NATROMのブログ

ニセ医学への注意喚起を中心に内科医が医療情報を発信します。

日直は月に一回まで

日直というのは、土曜祝祭日の昼間に急患その他の対応をする当番であるのだが、年末の休みの関係もあって、12月の私の日直は、2日当たっていたのである。それはまあいいとして、今日、医局の秘書さんがやって来て言うには、


「労働基準法によって、日直は月に一回までと決まっているので、誰か他の先生と交代するなりして調整して欲しい」


とのこと。うわあ、労働基準法で守られているなんて知らなかったよ。ちょいと調べてみたら、■医療当直の労基署通達というページがあった。以下、引用はこのページから。


許可の対象となる宿直又は日直の勤務回数については、宿直勤務については週一回、日直勤務については月一回を限度とすること。

確かに、日直勤務については月一回を限度とあるねえ。多分、当直日誌その他をお役人様がチェックして、「この医師は月に二回も日直をしている。労働基準法に違反しているから改善するように」などとケチをつけるのであろう。ありがたくて涙が出る。こういうくだらん仕事をしてお金をもらうほうになりたい。月二回日直が駄目なら、これはどうなんだ。「一般の宿日直勤務に係る許可基準に定められる事項の概要」として、


常態として、ほとんど労働のする必要のない勤務のみを認めるものであり、定時的巡視、緊急の文書又は電話の収受、非常事態に備えての待機等を目的とするものに限って許可するものであること。

とある。労働基準法がどうとか言うのであれば、お役人様はこういう点こそチェックすべきだろう。当直日誌を見ただけで、「ほとんど労働のする必要のない勤務」ではないことはわかるだろうに。他に、


夜間に充分睡眠がとりうること

医療機関において宿日直勤務を行う場合には、「夜間に充分睡眠がとりうる」という労働実態になければならないんだそうだ。ムッキー。


宿直中に、突発的な事故による応急患者の診療又は入院、急患の死亡、出産等があり、或は医師が看護師等に予め命じた処置を行わしめる等昼間と同様態の労働に従事することが稀にあっても、一般的にみて睡眠が充分にとりうるものである限り宿直の許可を取り消すことなく、その時間について法第三十三条又は第三十六条第一項による時間外労働の手続きをとらしめ、法第三十七条の割増賃金を支払わしめる取扱いをすること。

宿直中に急患が来て働いたら、宿直手当の他に、時間外手当がもらえるように読めるんだけど、その理解でいいのかな?そんなんもらったことないよ。医療従事者でこのブログを読んでいる人もいるだろうけど、もらったことある?

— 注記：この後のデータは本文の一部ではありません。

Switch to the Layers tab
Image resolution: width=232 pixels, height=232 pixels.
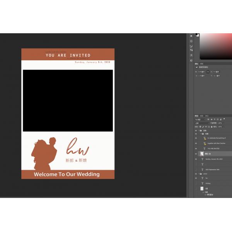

こんな内容スカスカ、実態に合っていない通達があったんだ。邪推するに、後々医師の労働条件が問題になった場合に、「厚生労働省としては、ちゃあんと通達を出していた。その通達に従わなかった医療機関の責任である」って責任逃れのためではなかろうか。病院側がこんな通達に従えないのは理解できる。だって、物理的に無理だもの。ぶつくさ文句は言うけど働くさ。しょうがない。厚生労働省がスカスカ通達を出すのも、まだ分からんでもない。まさか公的に「医者は寝ずに働け」とは言えないだろう。

一番頭に来るのが、こんなスカスカ通達をたてにとって、日直勤務については月一回などとケチつける地方役人だ。どうせ実態に合っていないのだから、そんなもん見逃しておけ。杓子定規に通達に従うってのなら、他の部分にも従え。お前ら、ケチつけて威張りたいだけなんだろ。おかげでこっちは、医療秘書さんや日当直を組む医長を含めて、余計な仕事が増えるんだよ。クソ役人め。